[[ DATA SUPPLIED open ]]

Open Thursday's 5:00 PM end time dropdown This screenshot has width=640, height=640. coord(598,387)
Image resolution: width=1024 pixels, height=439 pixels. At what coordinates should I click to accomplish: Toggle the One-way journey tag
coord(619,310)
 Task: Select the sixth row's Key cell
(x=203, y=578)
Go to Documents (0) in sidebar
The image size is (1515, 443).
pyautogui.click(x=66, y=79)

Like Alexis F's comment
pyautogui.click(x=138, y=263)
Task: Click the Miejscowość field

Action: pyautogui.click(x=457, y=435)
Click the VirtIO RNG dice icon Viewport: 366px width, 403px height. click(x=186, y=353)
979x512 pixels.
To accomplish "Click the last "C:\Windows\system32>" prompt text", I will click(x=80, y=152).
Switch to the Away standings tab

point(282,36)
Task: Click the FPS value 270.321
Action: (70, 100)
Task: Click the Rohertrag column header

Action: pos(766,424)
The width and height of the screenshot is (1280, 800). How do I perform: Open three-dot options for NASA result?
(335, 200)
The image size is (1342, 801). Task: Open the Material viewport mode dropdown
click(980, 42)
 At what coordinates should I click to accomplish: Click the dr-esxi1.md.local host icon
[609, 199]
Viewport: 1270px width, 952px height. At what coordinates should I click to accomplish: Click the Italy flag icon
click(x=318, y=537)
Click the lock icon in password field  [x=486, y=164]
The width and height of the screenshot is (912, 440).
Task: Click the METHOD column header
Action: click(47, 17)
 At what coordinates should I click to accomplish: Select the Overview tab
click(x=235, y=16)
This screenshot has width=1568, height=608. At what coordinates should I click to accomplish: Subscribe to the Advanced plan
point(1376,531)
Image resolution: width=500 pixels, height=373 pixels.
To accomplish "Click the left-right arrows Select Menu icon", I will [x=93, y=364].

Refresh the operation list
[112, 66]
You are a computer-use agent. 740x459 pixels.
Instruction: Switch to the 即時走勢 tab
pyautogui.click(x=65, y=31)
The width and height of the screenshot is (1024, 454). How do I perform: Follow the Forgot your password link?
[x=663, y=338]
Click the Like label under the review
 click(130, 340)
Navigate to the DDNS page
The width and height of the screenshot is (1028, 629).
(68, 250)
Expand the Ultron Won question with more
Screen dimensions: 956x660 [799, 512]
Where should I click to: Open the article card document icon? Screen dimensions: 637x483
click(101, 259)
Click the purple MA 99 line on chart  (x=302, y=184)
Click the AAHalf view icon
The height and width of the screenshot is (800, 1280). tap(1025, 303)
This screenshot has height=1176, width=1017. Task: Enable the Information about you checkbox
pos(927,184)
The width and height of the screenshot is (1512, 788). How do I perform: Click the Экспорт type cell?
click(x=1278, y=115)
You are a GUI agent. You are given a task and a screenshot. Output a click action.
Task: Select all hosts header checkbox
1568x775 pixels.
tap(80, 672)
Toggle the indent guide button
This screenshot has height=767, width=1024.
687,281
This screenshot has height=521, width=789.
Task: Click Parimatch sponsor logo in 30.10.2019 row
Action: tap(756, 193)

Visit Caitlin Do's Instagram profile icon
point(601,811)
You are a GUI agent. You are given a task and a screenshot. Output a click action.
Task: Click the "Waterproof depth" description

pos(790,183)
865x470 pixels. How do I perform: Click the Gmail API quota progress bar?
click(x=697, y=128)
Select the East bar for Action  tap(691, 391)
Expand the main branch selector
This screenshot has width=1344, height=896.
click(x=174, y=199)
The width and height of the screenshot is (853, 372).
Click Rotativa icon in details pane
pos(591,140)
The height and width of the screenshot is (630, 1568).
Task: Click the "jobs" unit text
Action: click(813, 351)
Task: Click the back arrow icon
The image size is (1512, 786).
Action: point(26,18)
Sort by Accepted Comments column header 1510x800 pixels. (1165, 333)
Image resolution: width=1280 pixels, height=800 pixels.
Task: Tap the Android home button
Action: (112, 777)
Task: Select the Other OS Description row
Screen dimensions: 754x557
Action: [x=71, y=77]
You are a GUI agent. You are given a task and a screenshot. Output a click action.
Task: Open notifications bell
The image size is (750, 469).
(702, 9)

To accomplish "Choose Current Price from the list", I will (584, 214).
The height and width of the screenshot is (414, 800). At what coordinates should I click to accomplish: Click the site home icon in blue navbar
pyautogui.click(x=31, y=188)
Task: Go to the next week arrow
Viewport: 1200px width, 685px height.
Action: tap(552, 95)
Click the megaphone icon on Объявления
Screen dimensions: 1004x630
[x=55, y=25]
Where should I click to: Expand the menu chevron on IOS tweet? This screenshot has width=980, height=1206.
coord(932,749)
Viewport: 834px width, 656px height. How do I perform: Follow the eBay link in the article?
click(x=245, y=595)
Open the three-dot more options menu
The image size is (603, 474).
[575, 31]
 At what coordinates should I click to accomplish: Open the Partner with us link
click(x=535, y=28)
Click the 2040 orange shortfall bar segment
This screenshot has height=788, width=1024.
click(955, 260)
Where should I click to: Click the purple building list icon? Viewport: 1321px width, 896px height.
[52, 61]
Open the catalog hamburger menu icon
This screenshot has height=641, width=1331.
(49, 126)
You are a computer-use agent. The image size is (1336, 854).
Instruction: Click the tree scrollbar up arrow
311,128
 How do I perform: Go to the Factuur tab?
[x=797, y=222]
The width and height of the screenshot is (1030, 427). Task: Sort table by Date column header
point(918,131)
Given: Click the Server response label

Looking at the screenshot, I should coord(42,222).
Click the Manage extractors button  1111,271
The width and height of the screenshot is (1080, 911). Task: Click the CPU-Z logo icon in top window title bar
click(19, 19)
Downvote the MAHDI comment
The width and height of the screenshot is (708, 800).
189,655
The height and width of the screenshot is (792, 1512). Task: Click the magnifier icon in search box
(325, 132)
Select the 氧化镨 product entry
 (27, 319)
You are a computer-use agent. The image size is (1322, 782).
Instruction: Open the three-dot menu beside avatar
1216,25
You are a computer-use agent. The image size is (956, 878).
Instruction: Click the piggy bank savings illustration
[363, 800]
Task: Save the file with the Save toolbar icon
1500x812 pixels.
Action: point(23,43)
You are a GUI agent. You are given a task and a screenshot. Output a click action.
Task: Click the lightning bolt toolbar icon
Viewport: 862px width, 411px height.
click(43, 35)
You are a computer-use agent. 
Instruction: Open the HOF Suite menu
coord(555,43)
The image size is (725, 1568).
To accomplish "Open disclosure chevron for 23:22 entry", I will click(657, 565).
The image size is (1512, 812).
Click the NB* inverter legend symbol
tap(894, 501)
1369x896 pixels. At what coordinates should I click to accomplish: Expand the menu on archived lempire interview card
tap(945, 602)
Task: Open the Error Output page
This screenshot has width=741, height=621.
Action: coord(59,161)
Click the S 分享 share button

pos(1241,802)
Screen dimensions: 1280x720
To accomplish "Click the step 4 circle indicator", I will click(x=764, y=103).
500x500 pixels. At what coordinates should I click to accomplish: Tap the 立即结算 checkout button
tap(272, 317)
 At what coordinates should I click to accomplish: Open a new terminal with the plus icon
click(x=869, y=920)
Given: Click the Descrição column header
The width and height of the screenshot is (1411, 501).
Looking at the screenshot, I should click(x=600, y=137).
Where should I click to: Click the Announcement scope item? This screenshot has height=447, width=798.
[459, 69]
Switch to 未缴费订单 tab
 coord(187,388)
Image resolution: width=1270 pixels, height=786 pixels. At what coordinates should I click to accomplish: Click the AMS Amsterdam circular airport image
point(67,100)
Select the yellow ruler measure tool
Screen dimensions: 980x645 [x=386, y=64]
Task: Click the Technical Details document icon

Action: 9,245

[[ DATA SUPPLIED closed ]]

[WORK ITEM]
The full set of entries has to be duplicated precisely.

[WRITTEN SOLUTION]
Open Thursday's 5:00 PM end time dropdown This screenshot has width=640, height=640. coord(598,387)
Image resolution: width=1024 pixels, height=439 pixels. At what coordinates should I click to accomplish: Toggle the One-way journey tag
coord(619,310)
 Task: Select the sixth row's Key cell
(x=203, y=578)
Go to Documents (0) in sidebar
The image size is (1515, 443).
pyautogui.click(x=66, y=79)

Like Alexis F's comment
pyautogui.click(x=138, y=263)
Task: Click the Miejscowość field

Action: pyautogui.click(x=457, y=435)
Click the VirtIO RNG dice icon Viewport: 366px width, 403px height. click(x=186, y=353)
979x512 pixels.
To accomplish "Click the last "C:\Windows\system32>" prompt text", I will click(x=80, y=152).
Switch to the Away standings tab

point(282,36)
Task: Click the FPS value 270.321
Action: (70, 100)
Task: Click the Rohertrag column header

Action: pos(766,424)
The width and height of the screenshot is (1280, 800). How do I perform: Open three-dot options for NASA result?
(335, 200)
The image size is (1342, 801). Task: Open the Material viewport mode dropdown
click(980, 42)
 At what coordinates should I click to accomplish: Click the dr-esxi1.md.local host icon
[609, 199]
Viewport: 1270px width, 952px height. At what coordinates should I click to accomplish: Click the Italy flag icon
click(x=318, y=537)
Click the lock icon in password field  [x=486, y=164]
The width and height of the screenshot is (912, 440).
Task: Click the METHOD column header
Action: click(47, 17)
 At what coordinates should I click to accomplish: Select the Overview tab
click(x=235, y=16)
This screenshot has width=1568, height=608. At what coordinates should I click to accomplish: Subscribe to the Advanced plan
point(1376,531)
Image resolution: width=500 pixels, height=373 pixels.
To accomplish "Click the left-right arrows Select Menu icon", I will [x=93, y=364].

Refresh the operation list
[112, 66]
You are a computer-use agent. 740x459 pixels.
Instruction: Switch to the 即時走勢 tab
pyautogui.click(x=65, y=31)
The width and height of the screenshot is (1024, 454). How do I perform: Follow the Forgot your password link?
[x=663, y=338]
Click the Like label under the review
 click(130, 340)
Navigate to the DDNS page
The width and height of the screenshot is (1028, 629).
(68, 250)
Expand the Ultron Won question with more
Screen dimensions: 956x660 [799, 512]
Where should I click to: Open the article card document icon? Screen dimensions: 637x483
click(101, 259)
Click the purple MA 99 line on chart  (x=302, y=184)
Click the AAHalf view icon
The height and width of the screenshot is (800, 1280). tap(1025, 303)
This screenshot has height=1176, width=1017. Task: Enable the Information about you checkbox
pos(927,184)
The width and height of the screenshot is (1512, 788). How do I perform: Click the Экспорт type cell?
click(x=1278, y=115)
You are a GUI agent. You are given a task and a screenshot. Output a click action.
Task: Select all hosts header checkbox
1568x775 pixels.
tap(80, 672)
Toggle the indent guide button
This screenshot has height=767, width=1024.
687,281
This screenshot has height=521, width=789.
Task: Click Parimatch sponsor logo in 30.10.2019 row
Action: tap(756, 193)

Visit Caitlin Do's Instagram profile icon
point(601,811)
You are a GUI agent. You are given a task and a screenshot. Output a click action.
Task: Click the "Waterproof depth" description

pos(790,183)
865x470 pixels. How do I perform: Click the Gmail API quota progress bar?
click(x=697, y=128)
Select the East bar for Action  tap(691, 391)
Expand the main branch selector
This screenshot has width=1344, height=896.
click(x=174, y=199)
The width and height of the screenshot is (853, 372).
Click Rotativa icon in details pane
pos(591,140)
The height and width of the screenshot is (630, 1568).
Task: Click the "jobs" unit text
Action: click(813, 351)
Task: Click the back arrow icon
The image size is (1512, 786).
Action: point(26,18)
Sort by Accepted Comments column header 1510x800 pixels. (1165, 333)
Image resolution: width=1280 pixels, height=800 pixels.
Task: Tap the Android home button
Action: (112, 777)
Task: Select the Other OS Description row
Screen dimensions: 754x557
Action: [x=71, y=77]
You are a GUI agent. You are given a task and a screenshot. Output a click action.
Task: Open notifications bell
The image size is (750, 469).
(702, 9)

To accomplish "Choose Current Price from the list", I will (584, 214).
The height and width of the screenshot is (414, 800). At what coordinates should I click to accomplish: Click the site home icon in blue navbar
pyautogui.click(x=31, y=188)
Task: Go to the next week arrow
Viewport: 1200px width, 685px height.
Action: tap(552, 95)
Click the megaphone icon on Объявления
Screen dimensions: 1004x630
[x=55, y=25]
Where should I click to: Expand the menu chevron on IOS tweet? This screenshot has width=980, height=1206.
coord(932,749)
Viewport: 834px width, 656px height. How do I perform: Follow the eBay link in the article?
click(x=245, y=595)
Open the three-dot more options menu
The image size is (603, 474).
[575, 31]
 At what coordinates should I click to accomplish: Open the Partner with us link
click(x=535, y=28)
Click the 2040 orange shortfall bar segment
This screenshot has height=788, width=1024.
click(955, 260)
Where should I click to: Click the purple building list icon? Viewport: 1321px width, 896px height.
[52, 61]
Open the catalog hamburger menu icon
This screenshot has height=641, width=1331.
(49, 126)
You are a computer-use agent. The image size is (1336, 854).
Instruction: Click the tree scrollbar up arrow
311,128
 How do I perform: Go to the Factuur tab?
[x=797, y=222]
The width and height of the screenshot is (1030, 427). Task: Sort table by Date column header
point(918,131)
Given: Click the Server response label

Looking at the screenshot, I should coord(42,222).
Click the Manage extractors button  1111,271
The width and height of the screenshot is (1080, 911). Task: Click the CPU-Z logo icon in top window title bar
click(19, 19)
Downvote the MAHDI comment
The width and height of the screenshot is (708, 800).
189,655
The height and width of the screenshot is (792, 1512). Task: Click the magnifier icon in search box
(325, 132)
Select the 氧化镨 product entry
 (27, 319)
You are a computer-use agent. The image size is (1322, 782).
Instruction: Open the three-dot menu beside avatar
1216,25
You are a computer-use agent. The image size is (956, 878).
Instruction: Click the piggy bank savings illustration
[363, 800]
Task: Save the file with the Save toolbar icon
1500x812 pixels.
Action: point(23,43)
You are a GUI agent. You are given a task and a screenshot. Output a click action.
Task: Click the lightning bolt toolbar icon
Viewport: 862px width, 411px height.
click(43, 35)
You are a computer-use agent. 
Instruction: Open the HOF Suite menu
coord(555,43)
The image size is (725, 1568).
To accomplish "Open disclosure chevron for 23:22 entry", I will click(657, 565).
The image size is (1512, 812).
Click the NB* inverter legend symbol
tap(894, 501)
1369x896 pixels. At what coordinates should I click to accomplish: Expand the menu on archived lempire interview card
tap(945, 602)
Task: Open the Error Output page
This screenshot has width=741, height=621.
Action: coord(59,161)
Click the S 分享 share button

pos(1241,802)
Screen dimensions: 1280x720
To accomplish "Click the step 4 circle indicator", I will click(x=764, y=103).
500x500 pixels. At what coordinates should I click to accomplish: Tap the 立即结算 checkout button
tap(272, 317)
 At what coordinates should I click to accomplish: Open a new terminal with the plus icon
click(x=869, y=920)
Given: Click the Descrição column header
The width and height of the screenshot is (1411, 501).
Looking at the screenshot, I should click(x=600, y=137).
Where should I click to: Click the Announcement scope item? This screenshot has height=447, width=798.
[459, 69]
Switch to 未缴费订单 tab
 coord(187,388)
Image resolution: width=1270 pixels, height=786 pixels. At what coordinates should I click to accomplish: Click the AMS Amsterdam circular airport image
point(67,100)
Select the yellow ruler measure tool
Screen dimensions: 980x645 [x=386, y=64]
Task: Click the Technical Details document icon

Action: 9,245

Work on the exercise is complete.